La ministre Stéphanie Vallée a réitéré l’intention de son gouvernement de faire avancer la loi 35, dont l’application se fait attendre depuis décembre 2013.

« On a terminé récemment les auditions en commission parlementaire » relativement à cette loi qui permettra aux transgenres de changer d’identité sexuelle auprès du Directeur de l’état civil sans subir d’opération de changement de sexe, a rappelé la ministre, qui se dit prête à passer à la prochaine étape.

« Notre gouvernement est déterminé à honorer ses engagements à l’égard des personnes trans en facilitant leurs démarches auprès du Directeur de l’état civil. Nous souhaitons franchir prochainement cette étape importante », a-t-elle lancé.

La loi 35 a été adoptée en décembre 2013, mais le règlement qui permettra sa mise en application n’est pas encore prêt. D’ici là, la communauté transgenre ne peut bénéficier des avancées de la loi.

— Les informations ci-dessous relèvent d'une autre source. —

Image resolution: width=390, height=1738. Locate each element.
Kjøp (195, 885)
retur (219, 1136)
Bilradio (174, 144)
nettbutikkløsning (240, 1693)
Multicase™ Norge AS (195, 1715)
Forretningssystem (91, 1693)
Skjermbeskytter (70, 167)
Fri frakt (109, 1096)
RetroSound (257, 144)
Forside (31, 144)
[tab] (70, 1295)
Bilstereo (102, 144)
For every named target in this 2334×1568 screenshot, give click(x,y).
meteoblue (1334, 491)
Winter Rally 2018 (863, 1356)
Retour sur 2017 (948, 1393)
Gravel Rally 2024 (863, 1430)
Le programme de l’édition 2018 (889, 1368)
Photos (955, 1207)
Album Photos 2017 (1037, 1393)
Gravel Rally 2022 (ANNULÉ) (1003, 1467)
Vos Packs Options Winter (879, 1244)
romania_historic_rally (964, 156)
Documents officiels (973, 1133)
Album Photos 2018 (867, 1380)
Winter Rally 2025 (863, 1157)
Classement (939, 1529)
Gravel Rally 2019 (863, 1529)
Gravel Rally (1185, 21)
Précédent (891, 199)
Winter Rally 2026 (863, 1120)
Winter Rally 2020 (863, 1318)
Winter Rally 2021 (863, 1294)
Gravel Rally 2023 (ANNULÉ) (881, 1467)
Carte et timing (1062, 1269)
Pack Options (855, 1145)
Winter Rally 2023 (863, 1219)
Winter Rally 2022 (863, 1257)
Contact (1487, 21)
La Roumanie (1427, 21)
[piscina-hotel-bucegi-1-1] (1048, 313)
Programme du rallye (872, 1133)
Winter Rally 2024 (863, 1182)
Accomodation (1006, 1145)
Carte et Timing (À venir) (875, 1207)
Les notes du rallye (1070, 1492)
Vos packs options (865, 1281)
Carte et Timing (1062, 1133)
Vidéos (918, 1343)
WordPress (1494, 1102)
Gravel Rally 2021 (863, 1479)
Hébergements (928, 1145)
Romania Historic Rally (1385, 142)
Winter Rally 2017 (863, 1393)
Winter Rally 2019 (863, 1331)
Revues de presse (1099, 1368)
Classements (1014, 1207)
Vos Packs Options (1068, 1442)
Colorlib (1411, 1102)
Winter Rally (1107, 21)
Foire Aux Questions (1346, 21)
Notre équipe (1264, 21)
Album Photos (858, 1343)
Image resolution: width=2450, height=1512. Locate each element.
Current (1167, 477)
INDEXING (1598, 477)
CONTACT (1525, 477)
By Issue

La ministre Vallée explique le long délai entre l’adoption de la loi et celle du règlement par différents éléments administratifs.

« Pour faire des modifications aussi importantes que celles qu’on souhaite faire, il y a un impact dans l’ensemble de l’appareil gouvernemental. […] À la suite des auditions, des changements d’orientation importants ont été proposés et reçus à l’unanimité par les membres de la commission. Il s’agissait désormais de retravailler le règlement », assure-t-elle.

En attente de la loi

Cet engagement ne rassure pas les membres de l’opposition. « J’attends toujours de voir son contenu avant de me réjouir », affirme la députée péquiste Carole Poirier, qui « n’a aucune idée pourquoi la loi a traîné ».

La députée solidaire Manon Massé attend elle aussi plus de détails rapidement. « Mme Vallée m’avait garanti avant les vacances […] qu’il ne manquait que le décret du Conseil des ministres, ce qui serait fait avant les vacances. Ça fait deux ans qu’on attend, et les vacances sont presque finies », déplore-t-elle.

La députée caquiste Sylvie Roy attend quant à elle de voir la version finale.

Plusieurs participants ont pressé le gouvernement québécois d’aller de l’avant avec la loi 35. « Ils ont approuvé une loi, mais ils ne la mettent pas en vigueur. C’est vraiment difficile pour nous », a déclaré Vincent-Gabriel Lamarre, lui-même trans.

« On attend beaucoup de la loi 35 et il reste beaucoup de travail à faire pour que les enfants et les immigrants puissent eux aussi faire une transition. Il faut démystifier la transidentité », a renchéri Monica Bastien, présidente d’Aide au Trans du Québec.

Des élus de tous les partis politiques des différents paliers de gouvernement — à l’exception du Parti conservateur du Canada qui a envoyé deux candidats — ont défilé parmi les 290 000 spectateurs et 127 contingents arc-en-ciel.